Arredondamento probabilístico para o problema de AGM com restrição de grau e centrais e terminais fixos

Abstract

A tree is a particular type of graph that holds great importance in the field of Optimization and Combinatorics. Such importance is justified because it is a framework used to model numerous problems or subproblems involving connectivity. A graph can have many spanning trees, i.e a tree that contains all its vertices of this graph. If each edge of the graph has a cost, we have that the cost of the spanning tree will be the sum of the costs of its edges. So if the edges have different costs, then in the worst case, each possible tree will have a different cost.

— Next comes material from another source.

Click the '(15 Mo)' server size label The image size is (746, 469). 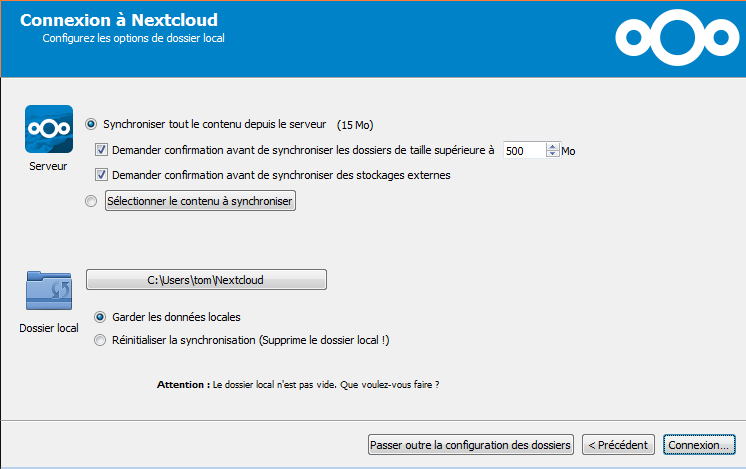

The problem is to find the minimum-weight spanning tree. This problem is known as Minimum-Weight Spanning Tree (MST). In the literature, there are several variations of the MST, where additional restrictions are imposed. In particular, the present study emphasizes the MST problem with minimum restriction. We focus on the Min-Degree Constrained Minimum Spanning Tree problem with Fixed Centrals and Terminals (MDF-MST) (DIAS et al., 2017). This work aims to propose and evaluate a new solution to the MDF-MST problem, comparing the results with models in Integer Linear Programming existent in the literature. By means of computational tests the cost was analyzed in terms of time and quality of the solution. At the end, two solution approaches were compared: i) Integer Linear Programming (PLI) and ii) Randomized Rounding Approach (AP). We conclude that the proposed heuristic using the randomized rounding approach presented the best results in terms of solution time.